Ms Wanjiru moved to court seeking several orders, among them a declaration that Mr Lomaria is in office illegally after having completed his second and final term at KLB in September 2022. The petitioner also sought orders to quash a new structure at KLB and appointments the board made, arguing that the move is unconstitutional as the approval of PSC was never sought.

Employment and Labour Relations Court judge Anna Mwaure Ngibuini directed the parties to file their submissions and appear before her on July 27 for mention of the case and to get a judgment date.

Through lawyer Henry Kurauka, Ms Wanjiru said KLB implemented the new structure without involving the staff.

“It is clear that the impugned HR instruments, 2024, which contain the organisation’s structure referred to above, did not undergo any public participation or stakeholder involvement, including the union, non-management employees, management staff, senior management, and board of management,” said Ms Wanjiru.

Mr Lomaria submitted through lawyer Irene Kashindi that Ms Wanjiru has not demonstrated how she has been affected by the changes.
She further said the petitioner had based her case on misleading facts, since the structure was duly approved by PSC.

“The Petitioner’s allegation is not only frivolous and vexatious, but also malicious as it falsely suggests that the 1st Respondent (KLB) has acted without following due process,” Ms Kashindi submitted.

The lawyer added that there is no legal or contractual requirement for an employer to consult an employee in the development of HR instruments and structures as it is left to the employer to set up the necessary structures and instruments that are necessary for the efficient operations of its organization.
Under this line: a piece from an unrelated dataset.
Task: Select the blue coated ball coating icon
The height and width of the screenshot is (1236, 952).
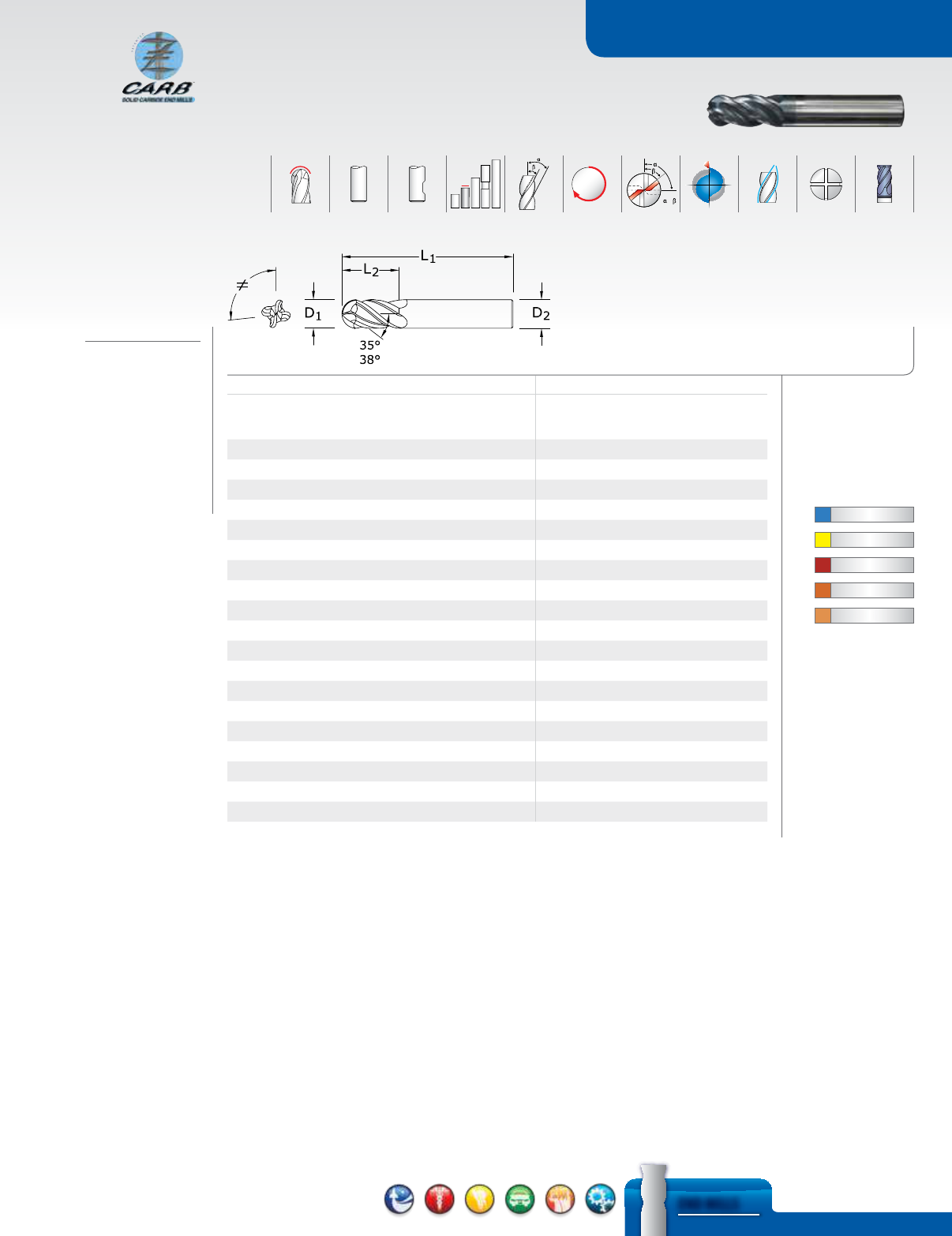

Mr Lomaria also defended the appointments made by the board saying ethnicity and ethnic balance were factored in and that KLB board took into account the qualifications, performance, suitability, seniority, and experience of the appointees in making the temporary appointments under the new organisational structure.
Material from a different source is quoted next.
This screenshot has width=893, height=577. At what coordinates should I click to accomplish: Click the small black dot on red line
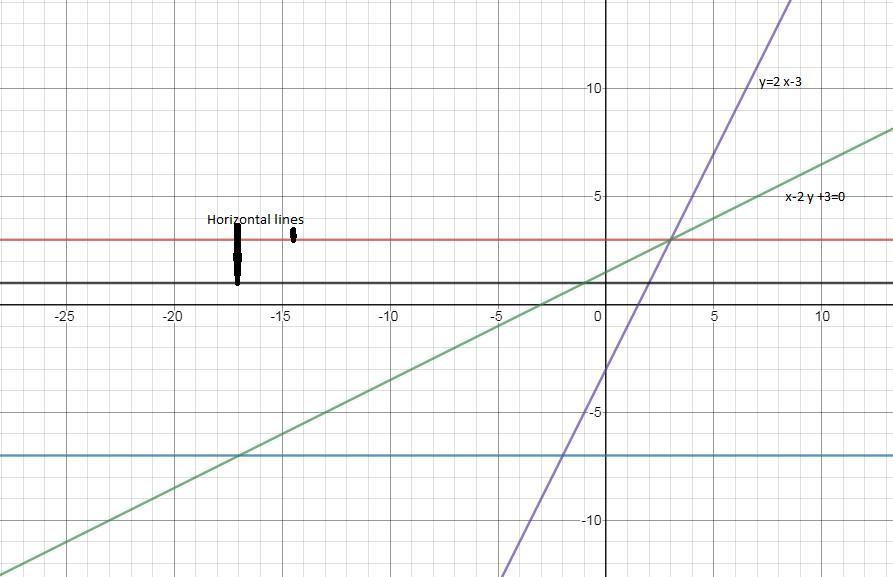pos(293,235)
The court was informed that although KLB is a state corporation, it is a commercial enterprise that is self-dependent and finances all its operations from internally generated resources.

He said any orders stopping the new structure would disrupt plans of publishing, printing, and supplying textbooks that are supplied to about 21,000 public primary schools and about 9,000 secondary schools in the country.
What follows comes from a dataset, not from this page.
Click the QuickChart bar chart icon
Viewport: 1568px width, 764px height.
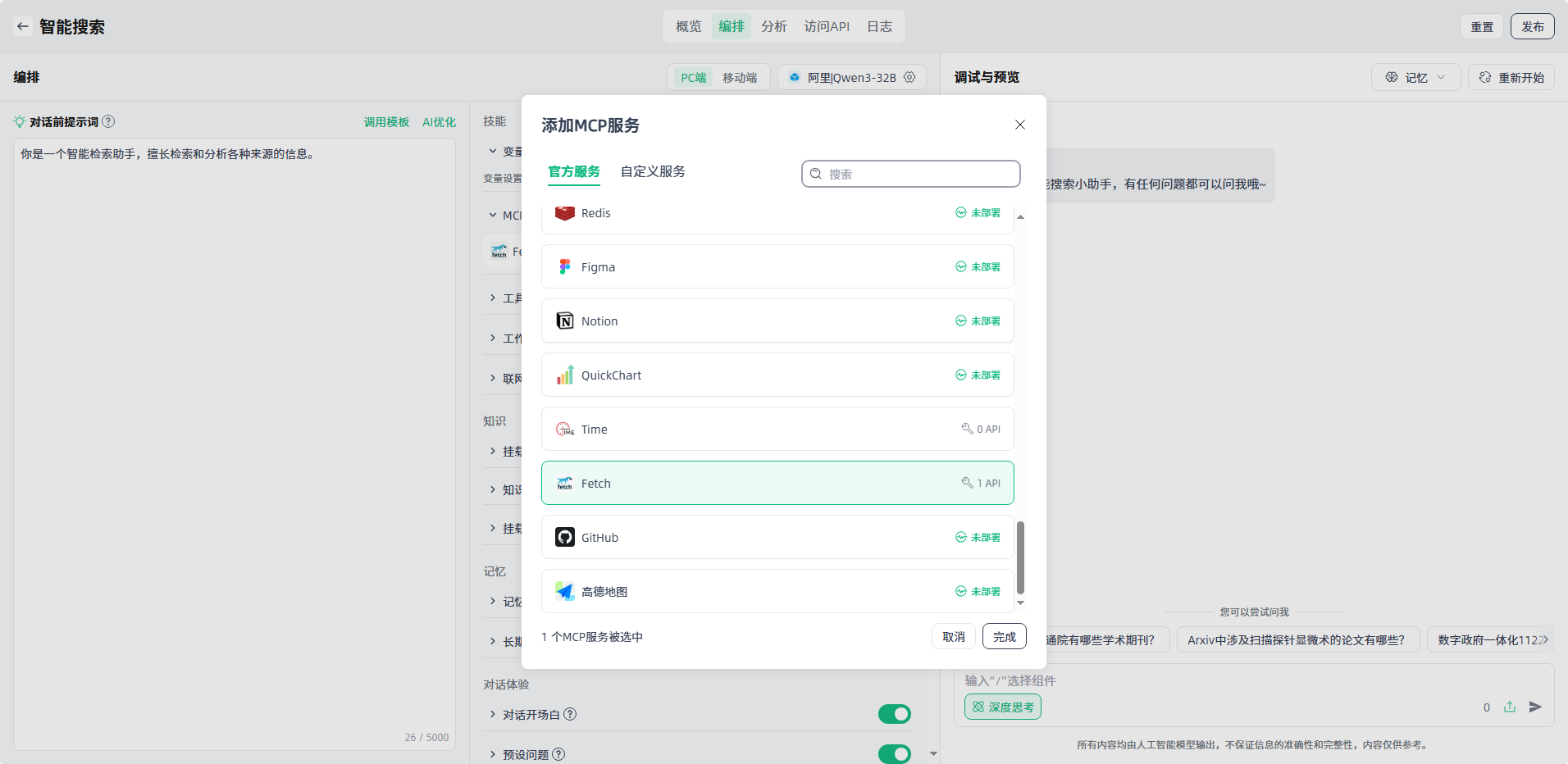tap(564, 375)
“This is in addition to supplying to the newly established Junior Secondary Schools which are set to start grade 9 in-take in January 2025,” he said.

Separately, another case filed by 35 unionised employees, who accused their employer of discrimination and unfair treatment compared to staff who are not union members, will be mentioned on October 29.

The employees who are members of the Kenya Union of Printing, Publishing, and Allied Workers (Kupripupa) moved to court to compel KLB to pay them Sh16.9 million, which they claim is a salary increment for 21 months.

Justice Kebira Ocharo directed the parties to file their submissions before the mention date.

The employees also wanted the employer stopped from discriminating against them in respect of their employment contracts, audience, and participation as well as pension scheme, among other issues, pending the hearing and determination of the case.